I shut my eyes to stop the tears from flowing. I would have clapped my hands over my ears too, if I could have done it without it being obvious.

‘The older one. No sign of the boy yet.’

‘What?’

My eyes sprang open. I stared at Fox, open mouthed but mute because I could not trust myself to speak.

My son was not the man at the centre of that crowd, being dragged about by the green-suited warrior. I could only thank the gods for that, and wonder who the captain’s victim really was.

‘But … but …’ Handy stammered.

‘Come and see,’ Fox cried, turning towards the marketplace. ‘I think the captain’s enjoying himself!’

As he and the steward set off, I could see Handy’s mouth working and realized he was about to blurt something out that we would both regret. I moved swiftly to one side and planted a foot firmly on top of one of his, converting his next words into a muffled oath.
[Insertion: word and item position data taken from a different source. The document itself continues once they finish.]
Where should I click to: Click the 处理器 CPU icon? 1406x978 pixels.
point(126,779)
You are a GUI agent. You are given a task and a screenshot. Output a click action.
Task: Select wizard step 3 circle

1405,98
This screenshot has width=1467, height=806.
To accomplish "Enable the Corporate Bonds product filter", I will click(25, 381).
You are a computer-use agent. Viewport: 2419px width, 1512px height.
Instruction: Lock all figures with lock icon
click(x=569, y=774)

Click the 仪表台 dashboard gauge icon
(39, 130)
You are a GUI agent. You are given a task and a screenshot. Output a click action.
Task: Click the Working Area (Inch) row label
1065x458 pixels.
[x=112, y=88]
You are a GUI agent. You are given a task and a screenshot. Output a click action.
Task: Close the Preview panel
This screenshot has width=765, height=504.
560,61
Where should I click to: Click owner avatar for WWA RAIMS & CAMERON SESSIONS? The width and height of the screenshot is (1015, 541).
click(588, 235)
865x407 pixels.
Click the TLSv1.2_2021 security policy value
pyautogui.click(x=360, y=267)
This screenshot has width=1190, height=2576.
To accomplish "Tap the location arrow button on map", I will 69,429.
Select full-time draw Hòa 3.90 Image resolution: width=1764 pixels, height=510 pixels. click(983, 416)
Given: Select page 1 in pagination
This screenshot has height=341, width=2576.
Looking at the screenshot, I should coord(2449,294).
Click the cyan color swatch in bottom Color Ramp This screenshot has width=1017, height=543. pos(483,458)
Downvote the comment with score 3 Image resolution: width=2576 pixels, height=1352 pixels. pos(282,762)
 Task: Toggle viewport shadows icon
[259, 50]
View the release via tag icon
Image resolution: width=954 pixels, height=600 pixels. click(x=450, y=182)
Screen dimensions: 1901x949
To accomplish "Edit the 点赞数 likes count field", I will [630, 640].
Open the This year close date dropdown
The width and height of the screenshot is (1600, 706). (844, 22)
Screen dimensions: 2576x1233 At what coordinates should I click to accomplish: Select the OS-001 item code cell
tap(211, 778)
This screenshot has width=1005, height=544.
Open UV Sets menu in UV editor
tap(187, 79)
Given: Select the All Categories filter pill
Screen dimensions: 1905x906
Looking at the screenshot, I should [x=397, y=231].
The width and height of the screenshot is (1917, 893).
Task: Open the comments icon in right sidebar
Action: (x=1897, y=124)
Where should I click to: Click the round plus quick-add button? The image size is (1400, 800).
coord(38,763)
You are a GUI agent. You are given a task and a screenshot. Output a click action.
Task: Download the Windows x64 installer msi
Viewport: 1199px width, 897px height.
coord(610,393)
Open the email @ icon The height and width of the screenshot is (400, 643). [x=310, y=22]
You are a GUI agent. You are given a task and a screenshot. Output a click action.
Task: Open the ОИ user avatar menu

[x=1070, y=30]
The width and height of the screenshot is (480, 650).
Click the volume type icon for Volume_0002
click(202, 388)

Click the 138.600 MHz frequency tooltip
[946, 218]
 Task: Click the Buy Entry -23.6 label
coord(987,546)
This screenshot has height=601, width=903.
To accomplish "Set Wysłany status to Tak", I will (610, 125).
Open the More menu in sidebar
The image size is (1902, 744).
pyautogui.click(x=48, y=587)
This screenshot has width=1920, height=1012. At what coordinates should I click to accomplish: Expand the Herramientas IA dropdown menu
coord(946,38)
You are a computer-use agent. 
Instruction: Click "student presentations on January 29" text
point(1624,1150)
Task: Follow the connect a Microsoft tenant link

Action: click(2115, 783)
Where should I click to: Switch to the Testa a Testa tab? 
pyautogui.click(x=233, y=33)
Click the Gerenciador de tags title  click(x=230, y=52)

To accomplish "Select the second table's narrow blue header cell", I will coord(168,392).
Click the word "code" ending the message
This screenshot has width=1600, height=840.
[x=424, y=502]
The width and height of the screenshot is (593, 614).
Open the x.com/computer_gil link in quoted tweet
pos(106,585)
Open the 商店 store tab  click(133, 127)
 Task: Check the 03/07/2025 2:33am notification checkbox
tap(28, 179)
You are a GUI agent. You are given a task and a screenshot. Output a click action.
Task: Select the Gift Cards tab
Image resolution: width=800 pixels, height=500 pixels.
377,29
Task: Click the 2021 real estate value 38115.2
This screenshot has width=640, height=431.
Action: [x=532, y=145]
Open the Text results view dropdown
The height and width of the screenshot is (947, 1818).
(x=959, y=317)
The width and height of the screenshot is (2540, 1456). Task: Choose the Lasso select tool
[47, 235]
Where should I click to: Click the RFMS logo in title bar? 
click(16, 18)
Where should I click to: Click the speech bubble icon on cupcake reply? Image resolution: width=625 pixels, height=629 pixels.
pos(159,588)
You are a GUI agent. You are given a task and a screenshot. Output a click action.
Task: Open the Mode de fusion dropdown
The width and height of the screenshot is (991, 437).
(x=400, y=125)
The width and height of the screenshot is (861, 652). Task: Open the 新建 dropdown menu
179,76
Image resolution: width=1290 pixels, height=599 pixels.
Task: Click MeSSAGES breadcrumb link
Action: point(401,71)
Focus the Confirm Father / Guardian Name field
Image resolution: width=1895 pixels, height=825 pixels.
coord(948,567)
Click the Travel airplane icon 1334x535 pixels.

‘Quiet!’ I hissed. ‘I need to think.’ Aloud I said: ‘How did you catch him?’

‘Oh, easy,’ Fox called out over his shoulder. ‘The captain’sgood at this sort of thing. It’s just like collecting tribute from barbarians, really. You just march into the middle of the marketplace, knock over one or two pitches to get their attention — starting with the potters is best, it makes a good noise, though breaking up a few turkey pens works just as well — and tell everybody exactly what you’re looking for. Once they saw the captain’s costume they couldn’t move fast enough!’ He laughed. ‘What was really funny was how apologetic they were that they couldn’t bring us both of them. Someone produced this pathetic specimen and told us he was the only runaway Aztec they’d seen. I think the captain’s trying to make him tell us where the boy is now.’

We rounded the corner and were at the edge of the almost empty marketplace. I stared across the rows of pitches, the straw mats strewn with merchandise, obviously hastily abandoned, judging by the refuse that lay about them: small change in the form of open bags of cocoa beans, half-eaten tortillas with a couple of bewildered-looking turkeys pecking at them, a water-seller’s gourd spilling its contents on to the dusty floor. In the far corner stood the crowd: the bravest of the local youths, or at least the keenest to show off, no doubt unable to tear themselves away from the spectacle of one Aztec torturing another. Everybody with any sense had run away as soon as they thought the warriors had found what they wanted.

‘Come on!’ cried the steward. ‘We’ll miss the fun!’

He trotted forward, leaving the rest of us behind in his eagerness to watch another man suffering. I wondered whether he was hoping to pick up some tips.

Then I forgot his state of mind as an appalling thought occurred to me.

The captain and his victim were hidden from me by the backs of their spectators and at this distance I could only justhear the familiar bark of the Otomi’s battle-trained voice, but I suddenly knew who his victim was.

What Aztec had run away two nights before, presumably to seek shelter on the western side of the lake?

It could only be my master’s boatman, the one who had abandoned the Chief Minister and his canoe two nights before. He must have gone to ground in the middle of the largest nearby town — just where I had told the warriors to search.

‘The idiot,’ I muttered. ‘Why didn’t he keep running?’

How long did I have, I wondered, before the captain beat the truth out of him? How long before he learned that I had laid a false trail?

An unnaturally high-pitched wail from within the crowd seemed to be my answer.